In fact, you can go back to the early 2000’s in New Jersey when the Nets twice went to the NBA Finals and you won’t find anything even close to this year’s numbers. (The two EC champs sold out a mere 68.8 percent of the Meadowlands in 2001-02 and 76.0 percent the next season. Game 4 of the NBA Finals in 2003 didn’t even sell out.)

Only five years ago, the franchise was, decidedly, a joke and it was reflected in the numbers. In 2016-17, Marks first year at the helm, the Nets ranked 25th in percentage at 85.2 percent and 28th in raw numbers at 15,429. But that was all a long, long time ago.

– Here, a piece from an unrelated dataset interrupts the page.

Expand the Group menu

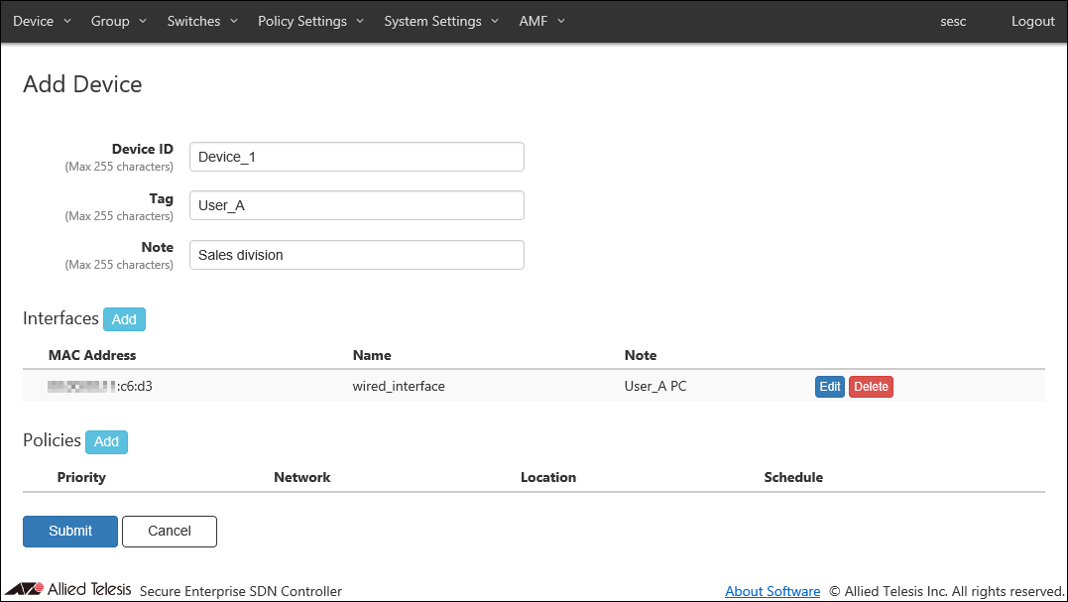coord(118,21)
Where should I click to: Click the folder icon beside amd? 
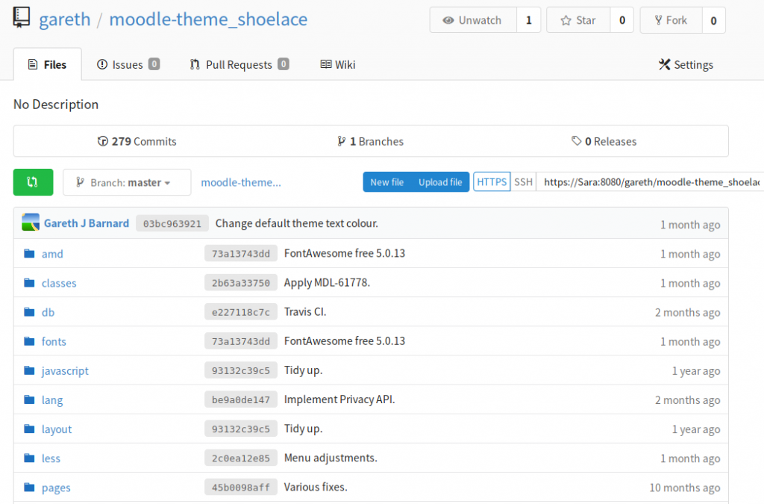[29, 254]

YES Network ratings are way up as well, nearly 40 percent over 2019-20 before the pandemic hit and 95 percent since 2018-19, the last traditional season, going from an average of 40,000 to 78,000 households, per a YES release Friday. No team has seen its regional sports ratings jump as much. In comparison, the Nets 2016-17 ratings were the lowest for any NBA team in six years, They drew only 27,000 households in the New York area that season.

Nationally, the Nets keep putting up big numbers. At one point late in the season, seven of the 25 biggest national TV audiences featured the Nets, including the highest rated game, the Nets buzzer-beating victory over the Lakers in L.A. on Christmas. It drew nearly 5.8 million.

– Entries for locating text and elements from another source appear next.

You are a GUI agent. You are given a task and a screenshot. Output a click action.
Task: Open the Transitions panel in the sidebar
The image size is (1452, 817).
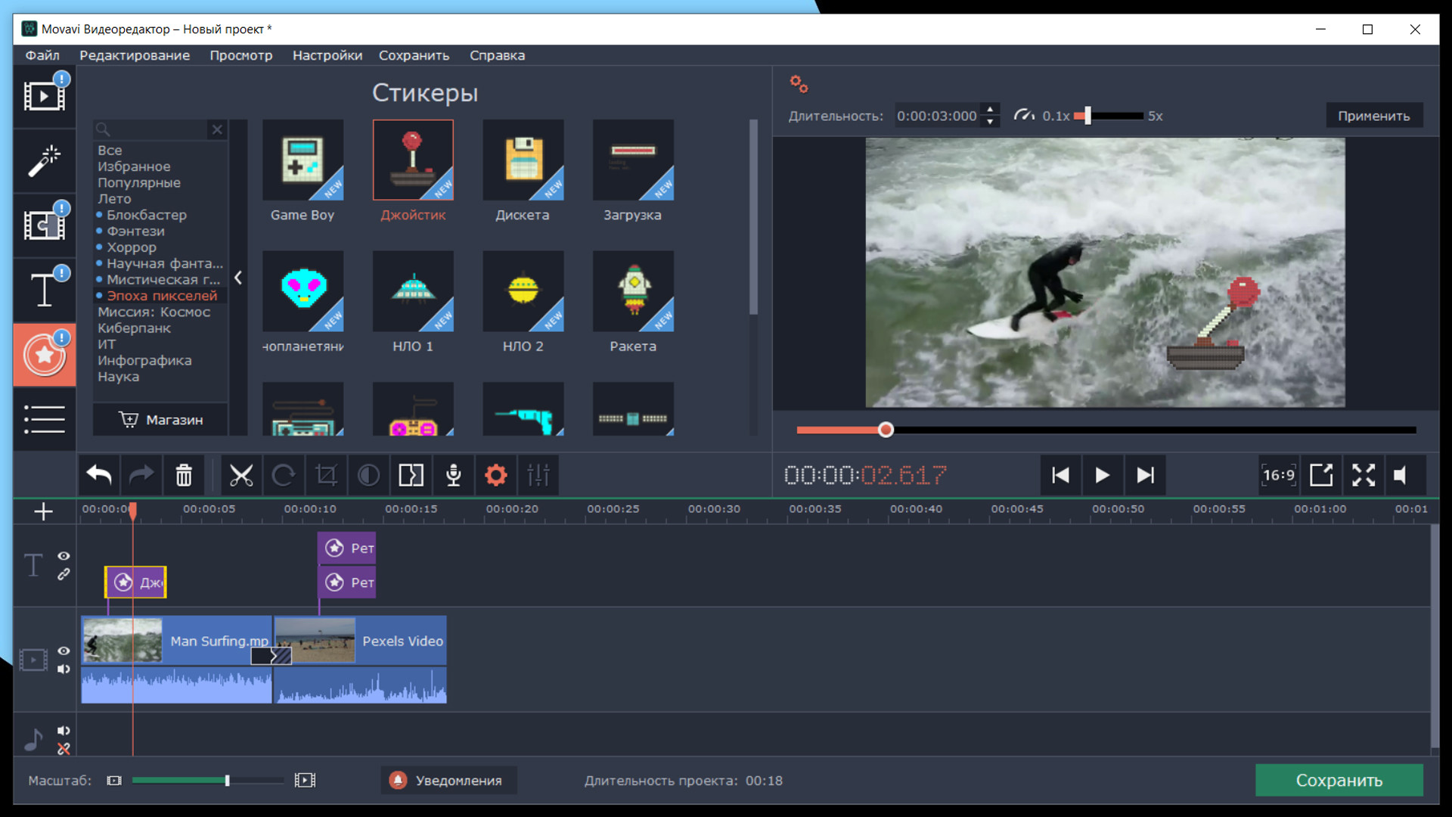pos(43,225)
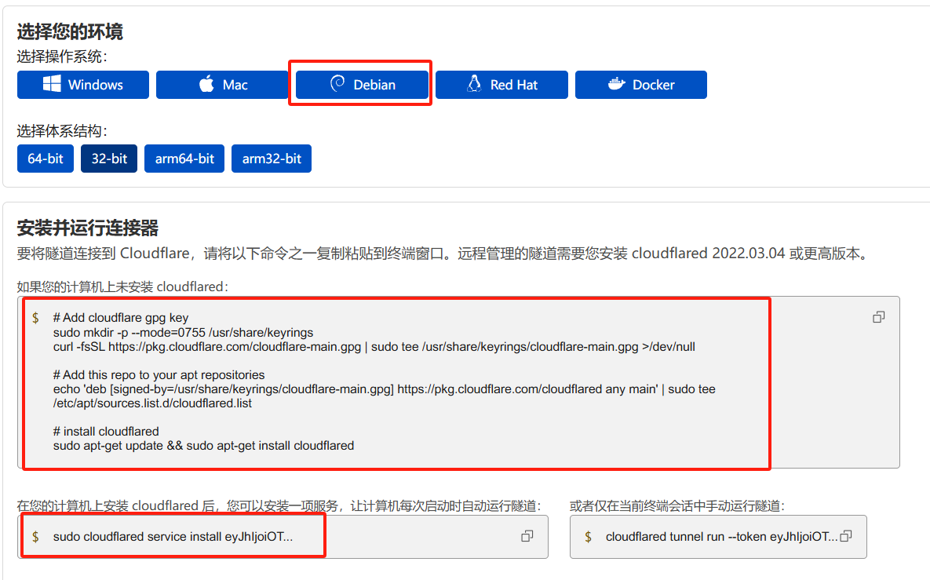The image size is (930, 580).
Task: Select the Apple logo Mac option
Action: [222, 85]
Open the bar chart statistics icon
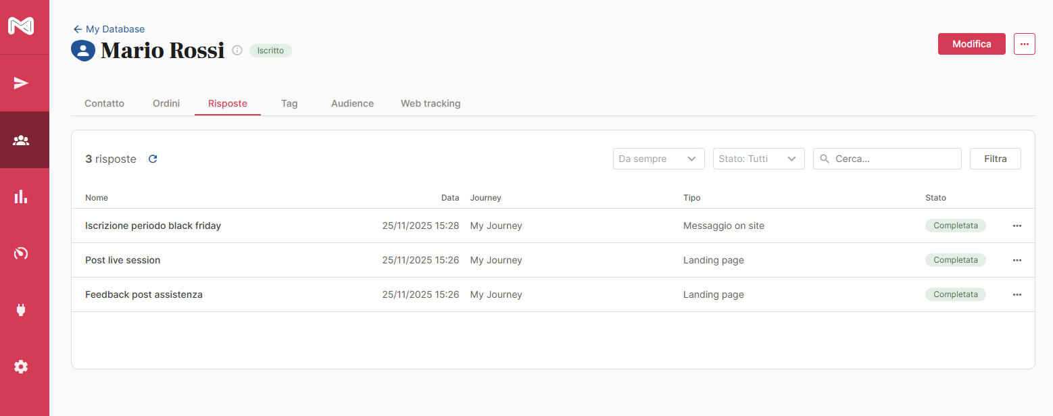 coord(21,197)
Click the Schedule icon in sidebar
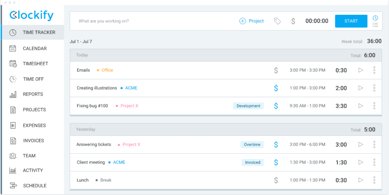 click(x=13, y=186)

There’s other data as well that measures the depth of commitment. Merchandise of all sizes, shapes and types are flying off the shelves and not just in the USA. Kevin Durant and Kyrie Irving jerseys are among the biggest sellers everywhere, in North America, Europe, Japan, and the UK, based on data from the NBA and Fanatics. Social media is way up too. The Nets on Instagram surpassed the Knicks numbers last year and overall, Nets social media are the cusp of the NBA’s top 10. The Nets international presence is high in places as far away as the Philippines,

And hey, ND just broke 50,000 Twitter followers!

Where there isn’t available data, there’s the eye test again. The strategy of focusing a lot of its marketing on young fans — “next generation” fans who are as young as 8-to-10 year-olds — seems to be working. The number of fans in that age group are quite evident in any YES Network sweep of the stands.

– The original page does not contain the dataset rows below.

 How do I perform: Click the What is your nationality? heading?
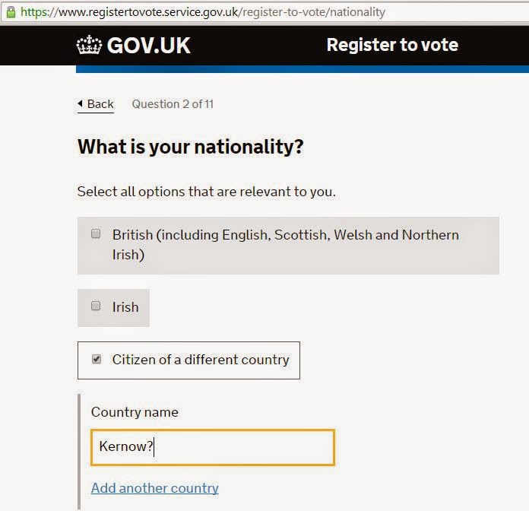pyautogui.click(x=190, y=147)
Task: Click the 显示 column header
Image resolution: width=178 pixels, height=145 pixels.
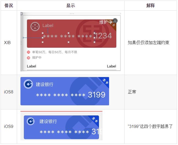Action: coord(71,5)
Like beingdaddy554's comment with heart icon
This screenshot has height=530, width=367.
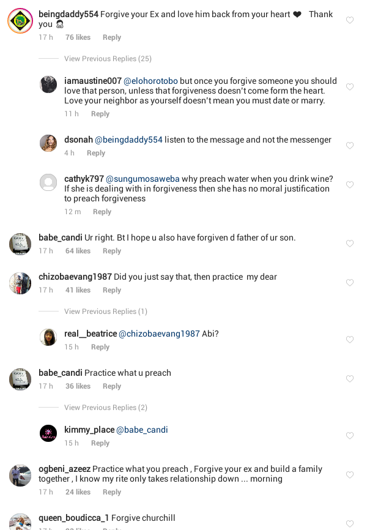pos(350,20)
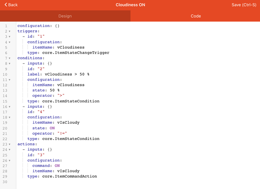Collapse the triggers block at line 2
Image resolution: width=260 pixels, height=189 pixels.
[9, 31]
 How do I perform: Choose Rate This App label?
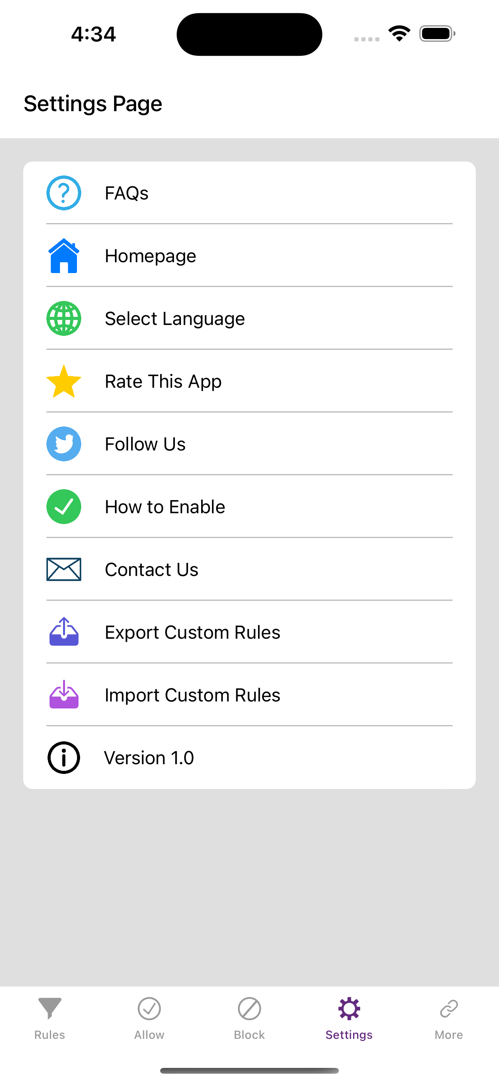pos(163,381)
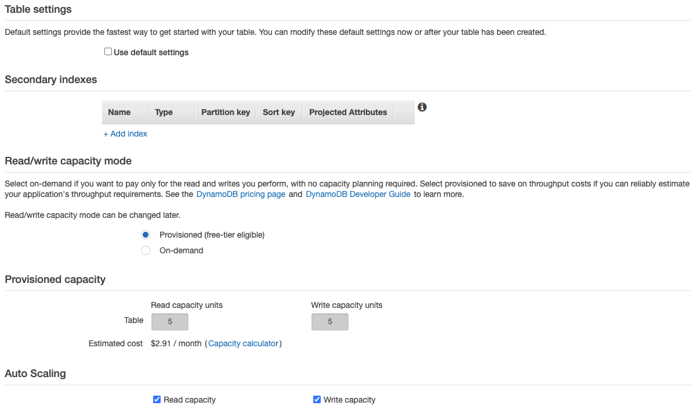This screenshot has height=409, width=700.
Task: Click the Sort key column header
Action: [279, 112]
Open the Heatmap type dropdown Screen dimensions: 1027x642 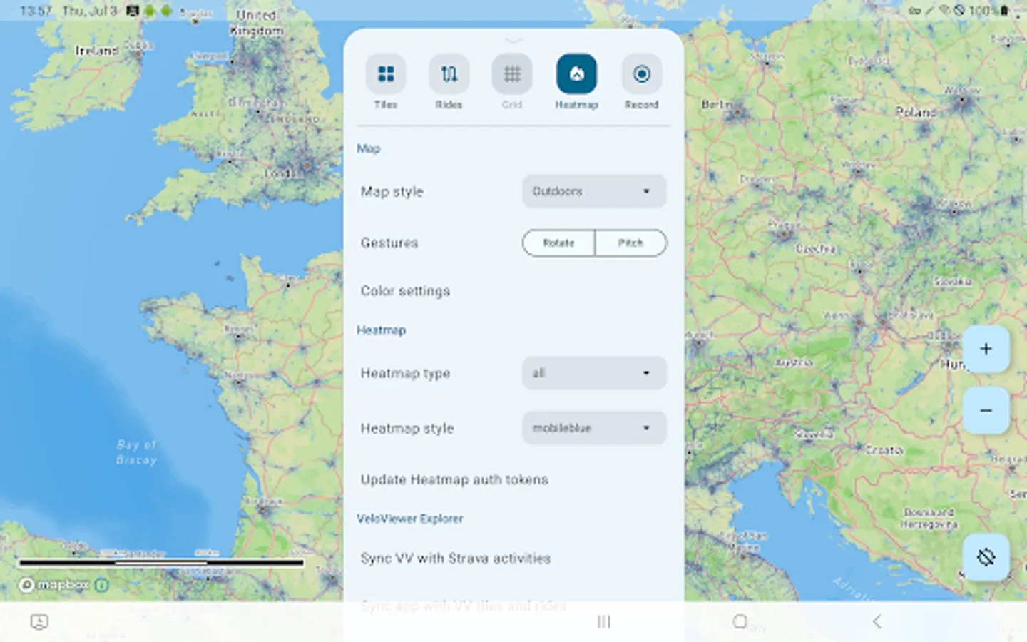(594, 373)
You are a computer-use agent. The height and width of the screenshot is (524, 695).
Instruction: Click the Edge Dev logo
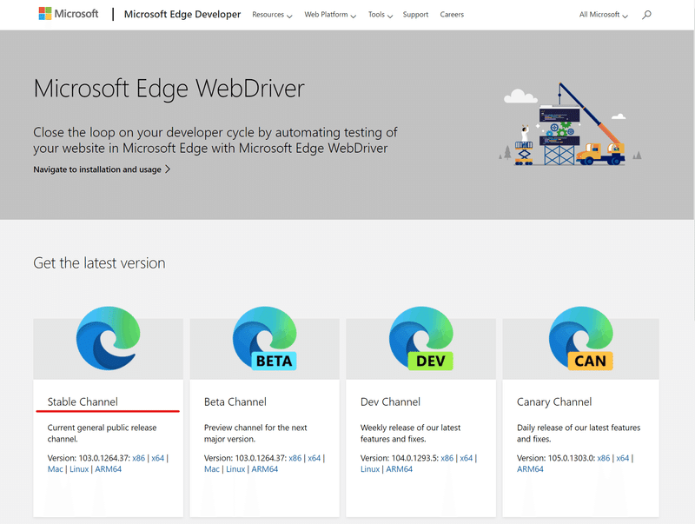(420, 339)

The reasons why all this has happened are myriad. Kevin Durant and Kyrie Irving are not just superstars on the court but big, magnetic and unconventional personalities. Sean Marks turned things around (maybe more than once.) Success matters. The Nets have been in the playoffs seven of their 10 years in Brooklyn. There’s also more of a connection between fans and owners than there has been in the past.

Then, there’s just the relief, the release from the pandemic. No city, no county in the U.S. was hit as hard as early as New York and Brooklyn. One month, Brooklyn would have the highest death toll, the next month it would be Queens. For more than a year, thousands of unclaimed bodies from all over the city were held in mobile morgues, refrigerated trucks, in the parking lot across from the Nets training facility, clearly visible through those magnificent windows. The Nets offer feel-good civic pride, tarnished perhaps by Irving’s refusal to get vaccinated but still strong.

Whatever the reason, the Brooklyn Nets fan is. It’s taken a while, but he/she exists and has great lungs.